Re-running the same GENBoostGPU experiment should yield consistent SNP sets and variance estimates. Use the checklist below to lock down sources of randomness and capture metadata.

Random seeds

  • Set seeds in Python’s random module, NumPy, and CuPy before invoking any pipelines:

    import random
    import numpy as np
    import cupy as cp
    
    random.seed(42)
    np.random.seed(42)
    cp.random.seed(42)
    
  • Pass random_state explicitly to genboostgpu.enet_boosting.boosting_elastic_net() (default 13). The orchestrator propagates this via fixed_params when you reuse tuned hyperparameters.

  • When performing global tuning, set the seed argument in genboostgpu.tuning.select_tuning_windows() so the sampling of windows is stable.

  • Optuna supports deterministic execution through OPTUNA_SEED or by monkey-patching optuna.create_study as shown in Hyperparameters & tuning.

Deterministic settings

  • Fix hyperparameters via fixed_alpha, fixed_l1_ratio, and fixed_subsample when you want to avoid per-window Optuna searches.

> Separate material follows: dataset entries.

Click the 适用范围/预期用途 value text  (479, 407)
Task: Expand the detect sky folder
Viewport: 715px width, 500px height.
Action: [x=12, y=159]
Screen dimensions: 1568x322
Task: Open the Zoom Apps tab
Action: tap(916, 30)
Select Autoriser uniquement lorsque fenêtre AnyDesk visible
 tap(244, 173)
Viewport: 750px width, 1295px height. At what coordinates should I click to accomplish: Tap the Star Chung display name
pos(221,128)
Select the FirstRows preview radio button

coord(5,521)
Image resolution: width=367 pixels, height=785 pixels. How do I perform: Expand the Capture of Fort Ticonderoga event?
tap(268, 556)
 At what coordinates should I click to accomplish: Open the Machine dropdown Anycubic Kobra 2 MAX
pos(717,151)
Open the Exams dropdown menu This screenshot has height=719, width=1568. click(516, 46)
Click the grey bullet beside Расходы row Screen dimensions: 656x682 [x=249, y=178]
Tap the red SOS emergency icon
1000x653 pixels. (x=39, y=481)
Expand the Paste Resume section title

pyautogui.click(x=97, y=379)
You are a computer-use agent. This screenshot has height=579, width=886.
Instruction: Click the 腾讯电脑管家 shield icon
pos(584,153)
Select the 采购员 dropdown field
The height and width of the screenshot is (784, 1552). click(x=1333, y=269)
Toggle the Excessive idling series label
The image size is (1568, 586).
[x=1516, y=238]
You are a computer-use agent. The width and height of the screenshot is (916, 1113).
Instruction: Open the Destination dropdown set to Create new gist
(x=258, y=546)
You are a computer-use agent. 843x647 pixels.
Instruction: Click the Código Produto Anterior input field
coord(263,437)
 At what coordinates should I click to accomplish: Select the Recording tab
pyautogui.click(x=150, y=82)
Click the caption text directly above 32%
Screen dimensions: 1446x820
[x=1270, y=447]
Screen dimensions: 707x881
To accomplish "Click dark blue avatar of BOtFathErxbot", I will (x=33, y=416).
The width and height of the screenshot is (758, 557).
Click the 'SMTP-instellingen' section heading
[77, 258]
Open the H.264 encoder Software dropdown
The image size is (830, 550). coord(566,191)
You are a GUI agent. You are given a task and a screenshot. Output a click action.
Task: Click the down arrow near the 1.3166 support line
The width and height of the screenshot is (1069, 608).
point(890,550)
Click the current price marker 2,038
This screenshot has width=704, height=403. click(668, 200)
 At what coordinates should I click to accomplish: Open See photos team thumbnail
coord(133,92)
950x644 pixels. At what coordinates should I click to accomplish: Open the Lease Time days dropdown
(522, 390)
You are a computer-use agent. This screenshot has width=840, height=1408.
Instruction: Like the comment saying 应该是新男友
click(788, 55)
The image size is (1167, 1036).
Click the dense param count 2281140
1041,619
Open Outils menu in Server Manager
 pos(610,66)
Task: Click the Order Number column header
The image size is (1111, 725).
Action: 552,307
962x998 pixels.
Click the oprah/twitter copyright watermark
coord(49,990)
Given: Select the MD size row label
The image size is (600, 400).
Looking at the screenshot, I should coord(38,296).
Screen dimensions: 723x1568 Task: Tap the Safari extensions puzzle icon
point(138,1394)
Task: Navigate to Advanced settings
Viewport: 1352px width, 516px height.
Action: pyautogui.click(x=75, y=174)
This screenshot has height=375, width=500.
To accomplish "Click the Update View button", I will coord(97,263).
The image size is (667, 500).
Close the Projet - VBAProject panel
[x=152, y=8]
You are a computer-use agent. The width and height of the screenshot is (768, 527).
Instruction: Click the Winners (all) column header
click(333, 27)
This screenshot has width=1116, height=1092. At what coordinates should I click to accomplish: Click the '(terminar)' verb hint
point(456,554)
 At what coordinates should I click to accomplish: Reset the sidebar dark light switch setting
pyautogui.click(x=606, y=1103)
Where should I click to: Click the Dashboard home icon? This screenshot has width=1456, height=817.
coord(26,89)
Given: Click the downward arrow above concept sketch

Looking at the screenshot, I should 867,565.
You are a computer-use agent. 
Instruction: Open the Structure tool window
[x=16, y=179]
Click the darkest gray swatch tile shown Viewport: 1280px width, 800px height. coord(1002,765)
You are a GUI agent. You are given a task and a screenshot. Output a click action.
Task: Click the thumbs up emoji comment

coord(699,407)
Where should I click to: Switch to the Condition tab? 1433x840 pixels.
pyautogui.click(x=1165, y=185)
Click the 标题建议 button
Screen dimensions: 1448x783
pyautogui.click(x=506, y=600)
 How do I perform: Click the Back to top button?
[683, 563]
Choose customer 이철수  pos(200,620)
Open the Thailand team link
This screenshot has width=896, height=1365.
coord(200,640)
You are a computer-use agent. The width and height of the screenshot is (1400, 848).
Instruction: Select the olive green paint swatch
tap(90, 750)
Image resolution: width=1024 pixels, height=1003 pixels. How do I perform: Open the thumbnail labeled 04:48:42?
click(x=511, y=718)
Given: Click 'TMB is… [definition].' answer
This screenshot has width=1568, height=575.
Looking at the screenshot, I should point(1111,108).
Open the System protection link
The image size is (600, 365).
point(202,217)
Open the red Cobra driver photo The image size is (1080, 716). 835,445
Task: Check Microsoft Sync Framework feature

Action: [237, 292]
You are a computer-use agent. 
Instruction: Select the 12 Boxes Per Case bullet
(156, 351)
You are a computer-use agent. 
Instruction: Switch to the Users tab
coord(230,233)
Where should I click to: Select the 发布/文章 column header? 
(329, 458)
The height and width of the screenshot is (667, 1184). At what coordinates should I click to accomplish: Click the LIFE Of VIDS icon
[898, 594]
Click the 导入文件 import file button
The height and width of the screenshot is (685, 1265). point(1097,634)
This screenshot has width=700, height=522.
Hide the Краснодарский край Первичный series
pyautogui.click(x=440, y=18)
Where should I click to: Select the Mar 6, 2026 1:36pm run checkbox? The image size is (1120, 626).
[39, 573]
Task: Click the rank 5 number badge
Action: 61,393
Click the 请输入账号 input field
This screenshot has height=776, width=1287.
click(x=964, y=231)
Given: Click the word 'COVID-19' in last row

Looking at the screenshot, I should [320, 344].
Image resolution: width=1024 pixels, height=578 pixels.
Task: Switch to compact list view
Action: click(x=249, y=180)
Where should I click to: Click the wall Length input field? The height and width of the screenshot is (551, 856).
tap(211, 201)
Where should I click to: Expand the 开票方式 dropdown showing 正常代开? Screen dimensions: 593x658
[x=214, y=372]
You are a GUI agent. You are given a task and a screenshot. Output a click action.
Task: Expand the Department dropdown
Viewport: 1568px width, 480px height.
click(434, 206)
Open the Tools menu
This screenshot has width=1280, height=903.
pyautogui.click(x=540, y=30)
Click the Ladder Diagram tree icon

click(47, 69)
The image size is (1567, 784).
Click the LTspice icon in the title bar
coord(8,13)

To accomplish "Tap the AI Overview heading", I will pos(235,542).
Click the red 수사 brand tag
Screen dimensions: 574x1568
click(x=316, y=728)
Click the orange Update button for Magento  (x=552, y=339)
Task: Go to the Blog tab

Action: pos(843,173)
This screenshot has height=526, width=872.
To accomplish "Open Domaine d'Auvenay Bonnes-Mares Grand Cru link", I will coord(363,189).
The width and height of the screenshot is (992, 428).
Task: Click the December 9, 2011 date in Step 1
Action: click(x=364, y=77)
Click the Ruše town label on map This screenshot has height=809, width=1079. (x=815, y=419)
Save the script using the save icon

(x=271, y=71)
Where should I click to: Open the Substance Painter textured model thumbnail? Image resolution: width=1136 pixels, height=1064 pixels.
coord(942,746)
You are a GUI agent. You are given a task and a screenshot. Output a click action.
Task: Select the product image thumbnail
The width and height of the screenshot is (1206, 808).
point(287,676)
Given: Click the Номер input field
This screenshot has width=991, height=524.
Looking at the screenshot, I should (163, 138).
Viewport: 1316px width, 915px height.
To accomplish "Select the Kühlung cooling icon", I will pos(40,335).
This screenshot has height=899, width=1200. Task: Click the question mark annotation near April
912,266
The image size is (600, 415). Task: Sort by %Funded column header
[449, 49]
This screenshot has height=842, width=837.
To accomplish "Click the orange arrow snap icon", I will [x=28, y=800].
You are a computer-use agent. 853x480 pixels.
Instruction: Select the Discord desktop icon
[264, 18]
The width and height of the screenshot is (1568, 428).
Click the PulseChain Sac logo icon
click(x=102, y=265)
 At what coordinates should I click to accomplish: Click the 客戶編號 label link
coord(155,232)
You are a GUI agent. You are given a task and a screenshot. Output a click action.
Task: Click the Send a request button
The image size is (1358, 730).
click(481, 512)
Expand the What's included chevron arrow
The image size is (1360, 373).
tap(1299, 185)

  • Keep the validation split deterministic by ensuring val_frac stays within (0, 0.9) so the same RNG path is followed.

  • Disable working-set adaptation by passing adaptive_trials=False to genboostgpu.enet_boosting.boosting_elastic_net() if you need an identical number of trials per window.

Logging & artefacts

  • Each call to genboostgpu.vmr_runner.run_single_window() writes betas and h2 trajectories through genboostgpu.data_io.save_results(). Archive these files alongside your downstream analyses.

  • Append configuration dictionaries (hyperparameters, seeds, versions) to the saved TSV/Parquet outputs using the meta argument in save_results.

  • Capture software versions with session_info.show() (used in examples/simu_test_100n.py) and store them next to summary tables.

  • Use structured logging (e.g., logging.config.dictConfig) in your wrapper scripts to mirror the information produced by Dask and Optuna.